Additional Insured Not Subject To Cross-Insured Exclusion
Gemini Insurance Company v. Delos Insurance Company
(Cal. Ct. of App., 2d Dist.), filed December 6, 2012
Delos Insurance Company insured a restaurant called Bobby’s Focsle and its owners. Bobby’s landlord was Loch Lomond Marina. Loch Lomond was named as an additional insured under Bobby’s policy.
A fire at Bobby’s caused damage to Loch Lomond’s property, and to another business, both of which had property insurance with Gemini Insurance Company.
Gemini paid its insureds and then filed a subrogation action against Bobby’s. Delos paid Gemini’s claim with respect to the other business, but refused to pay Gemini’s claim with respect to Loch Lomond. It asserted that because Loch Lomond was an additional insured under Bobby’s policy, an exclusion for claims between insureds applied and barred coverage.
In the ensuing coverage litigation, the trial court found that the additional insured endorsement did not make Loch Lomond an “insured” such that the interinsured exclusion applied.
HOLDING & REASONING
The Court of Appeal affirmed.
The court focused on the endorsement that named Loch Lomond as an additional insured. It was titled “Additional Insured – Managers or Lessors of Premises” and read in part: “Who is an Insured (section II) is amended to include as an insured the person or organization shown in the Schedule but only with respect to such person or organization’s liability which both (1) arises out of the ownership, maintenance or use of that part of the premises leased to you and shown in the Schedule, and (2) occurs on that part of the premises leased to you and shown in the Schedule, and (3) results from and by reason of your act or omission or an act or omission of your agent or employee in the course of your operations at that part of the premises leased to you and shown in the Schedule.”
Under that endorsement, Loch Lomond is an additional insured only when and where it faces liability arising from Bobby’s acts, undertaken in the course of Bobby’s operations on the leased premises. It is designed to protect parties who are not named insureds from exposure to vicarious liability for acts of the named insured.

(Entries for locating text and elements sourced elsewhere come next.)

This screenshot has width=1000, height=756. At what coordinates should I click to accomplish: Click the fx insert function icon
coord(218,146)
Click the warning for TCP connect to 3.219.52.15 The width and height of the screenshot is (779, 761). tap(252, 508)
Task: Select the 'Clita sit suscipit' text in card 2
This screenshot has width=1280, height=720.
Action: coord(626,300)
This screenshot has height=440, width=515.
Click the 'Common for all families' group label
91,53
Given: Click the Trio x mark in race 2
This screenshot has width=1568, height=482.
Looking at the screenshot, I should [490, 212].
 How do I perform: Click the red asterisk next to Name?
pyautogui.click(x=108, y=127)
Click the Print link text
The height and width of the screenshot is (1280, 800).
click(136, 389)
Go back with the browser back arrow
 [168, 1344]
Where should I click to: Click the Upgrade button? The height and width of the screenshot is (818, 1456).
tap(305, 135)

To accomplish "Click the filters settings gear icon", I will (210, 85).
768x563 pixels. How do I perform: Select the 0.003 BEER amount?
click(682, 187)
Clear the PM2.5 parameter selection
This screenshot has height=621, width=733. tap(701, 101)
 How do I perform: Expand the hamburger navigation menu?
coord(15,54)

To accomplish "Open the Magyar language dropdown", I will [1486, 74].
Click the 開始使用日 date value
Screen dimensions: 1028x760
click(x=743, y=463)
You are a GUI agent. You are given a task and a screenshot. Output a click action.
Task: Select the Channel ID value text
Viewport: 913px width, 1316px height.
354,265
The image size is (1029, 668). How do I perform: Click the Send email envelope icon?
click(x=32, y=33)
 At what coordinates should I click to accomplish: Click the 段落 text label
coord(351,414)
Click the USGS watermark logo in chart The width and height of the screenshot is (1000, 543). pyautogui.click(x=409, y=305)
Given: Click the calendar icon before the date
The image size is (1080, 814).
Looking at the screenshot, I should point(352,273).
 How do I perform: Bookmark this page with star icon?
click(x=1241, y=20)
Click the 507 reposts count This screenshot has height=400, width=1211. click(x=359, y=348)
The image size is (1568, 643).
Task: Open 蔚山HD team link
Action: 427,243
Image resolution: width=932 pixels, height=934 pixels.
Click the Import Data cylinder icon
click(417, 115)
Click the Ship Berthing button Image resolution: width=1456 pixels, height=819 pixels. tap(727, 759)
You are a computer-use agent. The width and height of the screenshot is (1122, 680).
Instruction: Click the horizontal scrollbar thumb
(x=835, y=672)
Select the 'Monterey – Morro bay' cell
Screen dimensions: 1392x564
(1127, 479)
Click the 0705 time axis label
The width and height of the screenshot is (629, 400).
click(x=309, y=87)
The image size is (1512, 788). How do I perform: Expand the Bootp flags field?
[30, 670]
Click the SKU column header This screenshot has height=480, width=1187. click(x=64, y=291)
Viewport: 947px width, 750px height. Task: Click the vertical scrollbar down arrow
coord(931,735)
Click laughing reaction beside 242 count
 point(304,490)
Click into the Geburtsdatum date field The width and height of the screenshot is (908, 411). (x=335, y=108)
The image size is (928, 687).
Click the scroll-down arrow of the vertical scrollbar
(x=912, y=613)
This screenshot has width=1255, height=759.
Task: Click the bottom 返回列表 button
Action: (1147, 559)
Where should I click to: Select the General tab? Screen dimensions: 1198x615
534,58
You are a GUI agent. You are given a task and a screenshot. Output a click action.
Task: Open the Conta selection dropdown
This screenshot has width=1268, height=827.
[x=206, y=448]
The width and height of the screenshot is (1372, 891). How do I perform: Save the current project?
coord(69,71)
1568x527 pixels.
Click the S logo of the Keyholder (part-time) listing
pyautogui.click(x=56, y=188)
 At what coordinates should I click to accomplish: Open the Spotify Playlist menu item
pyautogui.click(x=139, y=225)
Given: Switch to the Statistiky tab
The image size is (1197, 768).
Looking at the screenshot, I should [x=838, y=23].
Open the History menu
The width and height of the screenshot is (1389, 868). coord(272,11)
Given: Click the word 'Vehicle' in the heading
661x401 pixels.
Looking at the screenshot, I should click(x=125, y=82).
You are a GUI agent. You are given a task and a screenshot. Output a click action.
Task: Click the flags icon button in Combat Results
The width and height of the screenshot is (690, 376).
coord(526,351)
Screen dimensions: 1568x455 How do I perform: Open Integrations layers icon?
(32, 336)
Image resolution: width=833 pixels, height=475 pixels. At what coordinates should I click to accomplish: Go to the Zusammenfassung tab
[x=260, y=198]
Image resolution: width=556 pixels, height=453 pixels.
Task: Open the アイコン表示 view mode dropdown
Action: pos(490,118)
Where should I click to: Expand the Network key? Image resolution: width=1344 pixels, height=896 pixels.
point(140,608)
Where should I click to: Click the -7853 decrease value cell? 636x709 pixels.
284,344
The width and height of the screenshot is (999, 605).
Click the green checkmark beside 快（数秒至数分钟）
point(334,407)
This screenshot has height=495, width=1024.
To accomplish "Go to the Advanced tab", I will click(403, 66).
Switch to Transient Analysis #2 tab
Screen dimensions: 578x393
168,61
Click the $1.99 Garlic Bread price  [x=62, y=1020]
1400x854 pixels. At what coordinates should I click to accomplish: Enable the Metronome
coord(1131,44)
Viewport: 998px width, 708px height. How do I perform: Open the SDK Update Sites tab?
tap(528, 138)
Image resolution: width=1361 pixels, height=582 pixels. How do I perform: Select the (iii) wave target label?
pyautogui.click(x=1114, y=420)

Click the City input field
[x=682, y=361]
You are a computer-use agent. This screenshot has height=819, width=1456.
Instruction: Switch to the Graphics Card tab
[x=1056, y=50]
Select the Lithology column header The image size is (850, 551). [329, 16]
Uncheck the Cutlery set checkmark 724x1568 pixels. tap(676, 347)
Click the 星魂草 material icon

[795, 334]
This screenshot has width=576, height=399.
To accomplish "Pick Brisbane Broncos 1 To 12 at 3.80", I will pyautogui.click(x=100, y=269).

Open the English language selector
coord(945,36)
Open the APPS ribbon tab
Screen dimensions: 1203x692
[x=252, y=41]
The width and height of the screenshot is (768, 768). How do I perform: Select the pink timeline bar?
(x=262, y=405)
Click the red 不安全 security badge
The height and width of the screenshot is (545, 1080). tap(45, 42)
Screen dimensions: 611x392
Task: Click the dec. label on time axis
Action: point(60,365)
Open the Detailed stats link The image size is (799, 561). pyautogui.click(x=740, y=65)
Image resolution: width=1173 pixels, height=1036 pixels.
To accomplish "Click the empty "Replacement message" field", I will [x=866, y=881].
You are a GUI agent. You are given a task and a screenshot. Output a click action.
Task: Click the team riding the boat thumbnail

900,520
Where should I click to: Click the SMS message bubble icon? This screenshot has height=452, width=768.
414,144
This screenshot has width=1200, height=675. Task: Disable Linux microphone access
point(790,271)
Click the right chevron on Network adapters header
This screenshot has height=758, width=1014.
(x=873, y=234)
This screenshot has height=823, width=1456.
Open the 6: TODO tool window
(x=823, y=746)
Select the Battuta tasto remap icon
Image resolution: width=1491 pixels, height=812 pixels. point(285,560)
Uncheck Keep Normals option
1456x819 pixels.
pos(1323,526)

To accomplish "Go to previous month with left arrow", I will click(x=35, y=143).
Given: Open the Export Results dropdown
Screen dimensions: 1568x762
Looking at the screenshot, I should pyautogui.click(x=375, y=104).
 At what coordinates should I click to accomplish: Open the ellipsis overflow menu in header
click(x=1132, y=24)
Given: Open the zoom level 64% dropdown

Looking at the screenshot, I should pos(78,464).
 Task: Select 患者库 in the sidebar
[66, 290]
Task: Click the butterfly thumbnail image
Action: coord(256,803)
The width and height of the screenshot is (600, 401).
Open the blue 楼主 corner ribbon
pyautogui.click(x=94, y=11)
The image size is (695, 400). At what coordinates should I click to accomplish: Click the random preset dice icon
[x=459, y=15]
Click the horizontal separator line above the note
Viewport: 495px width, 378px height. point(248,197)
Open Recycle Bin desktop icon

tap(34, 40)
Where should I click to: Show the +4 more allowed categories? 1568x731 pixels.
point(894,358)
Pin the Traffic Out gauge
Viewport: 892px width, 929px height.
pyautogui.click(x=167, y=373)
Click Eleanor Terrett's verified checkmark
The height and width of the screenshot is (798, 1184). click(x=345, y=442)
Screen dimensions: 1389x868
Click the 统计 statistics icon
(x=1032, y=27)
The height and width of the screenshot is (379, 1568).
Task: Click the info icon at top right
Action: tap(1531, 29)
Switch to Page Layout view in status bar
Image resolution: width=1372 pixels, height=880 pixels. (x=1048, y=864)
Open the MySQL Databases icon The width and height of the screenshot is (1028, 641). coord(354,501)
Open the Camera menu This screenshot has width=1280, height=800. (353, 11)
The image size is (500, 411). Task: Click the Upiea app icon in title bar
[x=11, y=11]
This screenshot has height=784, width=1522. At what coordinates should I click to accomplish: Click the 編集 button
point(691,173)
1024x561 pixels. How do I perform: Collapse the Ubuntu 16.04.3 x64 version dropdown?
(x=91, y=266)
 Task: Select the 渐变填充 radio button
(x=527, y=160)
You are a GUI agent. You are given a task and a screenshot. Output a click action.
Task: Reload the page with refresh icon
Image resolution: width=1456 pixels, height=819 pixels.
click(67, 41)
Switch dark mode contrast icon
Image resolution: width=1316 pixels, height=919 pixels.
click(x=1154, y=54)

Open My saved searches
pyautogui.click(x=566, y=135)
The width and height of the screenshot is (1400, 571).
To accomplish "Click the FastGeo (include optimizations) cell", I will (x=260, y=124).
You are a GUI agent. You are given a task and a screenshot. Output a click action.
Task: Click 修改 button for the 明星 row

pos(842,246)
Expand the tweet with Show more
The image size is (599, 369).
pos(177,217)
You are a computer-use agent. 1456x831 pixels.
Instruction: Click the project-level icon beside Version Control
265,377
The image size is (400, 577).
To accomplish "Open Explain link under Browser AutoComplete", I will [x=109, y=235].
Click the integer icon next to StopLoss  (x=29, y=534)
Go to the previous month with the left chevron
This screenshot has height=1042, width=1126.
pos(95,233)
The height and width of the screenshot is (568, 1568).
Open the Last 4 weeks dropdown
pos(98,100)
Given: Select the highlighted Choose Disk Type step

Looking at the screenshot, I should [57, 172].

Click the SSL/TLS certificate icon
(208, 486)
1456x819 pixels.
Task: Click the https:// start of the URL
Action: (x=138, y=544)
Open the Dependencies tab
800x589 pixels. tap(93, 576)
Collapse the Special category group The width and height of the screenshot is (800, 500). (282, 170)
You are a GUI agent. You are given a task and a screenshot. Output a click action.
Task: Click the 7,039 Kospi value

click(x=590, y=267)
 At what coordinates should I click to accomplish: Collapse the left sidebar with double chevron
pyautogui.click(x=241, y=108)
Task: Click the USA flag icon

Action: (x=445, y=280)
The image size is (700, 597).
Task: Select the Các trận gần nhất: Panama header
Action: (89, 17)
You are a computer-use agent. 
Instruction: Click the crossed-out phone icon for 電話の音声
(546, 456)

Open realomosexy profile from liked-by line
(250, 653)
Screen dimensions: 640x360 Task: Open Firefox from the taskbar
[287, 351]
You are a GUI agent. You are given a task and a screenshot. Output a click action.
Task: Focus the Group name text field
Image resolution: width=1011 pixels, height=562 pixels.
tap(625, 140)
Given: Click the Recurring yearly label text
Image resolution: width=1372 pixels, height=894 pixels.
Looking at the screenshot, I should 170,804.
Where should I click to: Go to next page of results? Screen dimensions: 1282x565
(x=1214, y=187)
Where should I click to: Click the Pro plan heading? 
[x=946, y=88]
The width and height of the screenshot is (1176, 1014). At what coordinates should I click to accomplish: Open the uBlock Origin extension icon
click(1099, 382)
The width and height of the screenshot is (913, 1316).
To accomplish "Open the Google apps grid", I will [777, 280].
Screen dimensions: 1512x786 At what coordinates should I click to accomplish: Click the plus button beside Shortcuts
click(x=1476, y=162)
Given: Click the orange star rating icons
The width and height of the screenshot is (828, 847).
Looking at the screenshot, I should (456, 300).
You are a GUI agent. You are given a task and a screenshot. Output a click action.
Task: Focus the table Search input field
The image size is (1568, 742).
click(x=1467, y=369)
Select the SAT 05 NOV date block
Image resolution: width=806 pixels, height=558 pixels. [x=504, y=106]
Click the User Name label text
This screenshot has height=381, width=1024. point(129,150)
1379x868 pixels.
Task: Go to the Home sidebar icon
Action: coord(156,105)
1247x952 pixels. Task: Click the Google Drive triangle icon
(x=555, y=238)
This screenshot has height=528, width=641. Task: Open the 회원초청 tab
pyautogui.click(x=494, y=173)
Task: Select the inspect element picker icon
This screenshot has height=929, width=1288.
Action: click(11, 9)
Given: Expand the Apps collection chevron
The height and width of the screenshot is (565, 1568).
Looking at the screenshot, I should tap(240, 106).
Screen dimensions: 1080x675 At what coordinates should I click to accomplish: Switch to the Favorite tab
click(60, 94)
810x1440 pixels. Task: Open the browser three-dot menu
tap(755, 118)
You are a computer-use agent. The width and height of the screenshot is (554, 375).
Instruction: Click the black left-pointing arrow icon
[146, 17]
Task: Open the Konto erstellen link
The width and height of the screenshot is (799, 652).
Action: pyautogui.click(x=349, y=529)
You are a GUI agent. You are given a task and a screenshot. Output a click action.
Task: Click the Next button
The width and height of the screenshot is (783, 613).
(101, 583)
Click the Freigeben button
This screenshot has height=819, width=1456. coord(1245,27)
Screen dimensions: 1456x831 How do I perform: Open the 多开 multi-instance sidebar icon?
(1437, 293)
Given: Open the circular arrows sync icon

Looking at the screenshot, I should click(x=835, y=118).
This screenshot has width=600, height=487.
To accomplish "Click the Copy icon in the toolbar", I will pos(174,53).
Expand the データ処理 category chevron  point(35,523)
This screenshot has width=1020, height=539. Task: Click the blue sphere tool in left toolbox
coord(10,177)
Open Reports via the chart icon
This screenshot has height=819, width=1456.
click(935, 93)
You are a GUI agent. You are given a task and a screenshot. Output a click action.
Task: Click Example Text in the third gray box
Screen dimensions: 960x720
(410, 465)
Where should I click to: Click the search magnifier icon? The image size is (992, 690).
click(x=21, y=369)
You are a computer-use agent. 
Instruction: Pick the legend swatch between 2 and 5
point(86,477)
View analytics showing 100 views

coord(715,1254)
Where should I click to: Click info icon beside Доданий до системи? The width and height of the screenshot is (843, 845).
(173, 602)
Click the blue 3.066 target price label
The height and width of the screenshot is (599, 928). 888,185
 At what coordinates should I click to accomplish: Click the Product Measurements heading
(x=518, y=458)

The court’s decision is consistent with the purpose of policy exclusions for claims between insureds. Such provisions exist to avoid issues of collusion that may arise when insureds, such as family members or business partners, sue each other. In such actions, one insured may benefit from having its insurer pay another insured. As such, the insured against whom a claim is made may have no incentive to let the adversary system develop the truth. In contrast, when one is an insured only in the circumstances of a landlord who is sued vicariously, those issues do not exist.